*Work instructions*:
Copy the entries from the line with "Screen dimensions: 1248x612" to the line with "pos(481,284)", both included. Adjust every coordinate in the answers upward by 136, and leave the rest of the text unchanged.

*Records for processing*:
## begin

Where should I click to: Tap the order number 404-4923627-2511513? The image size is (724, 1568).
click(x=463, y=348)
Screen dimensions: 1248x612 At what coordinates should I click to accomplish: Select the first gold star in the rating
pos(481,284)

## end
## begin

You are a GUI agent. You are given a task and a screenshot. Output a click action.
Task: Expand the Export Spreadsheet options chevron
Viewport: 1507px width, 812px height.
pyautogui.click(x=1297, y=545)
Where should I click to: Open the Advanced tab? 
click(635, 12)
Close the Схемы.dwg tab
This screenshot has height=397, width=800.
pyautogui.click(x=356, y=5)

## end

*Answer for the task*:
Screen dimensions: 1248x612 At what coordinates should I click to accomplish: Select the first gold star in the rating
pos(617,420)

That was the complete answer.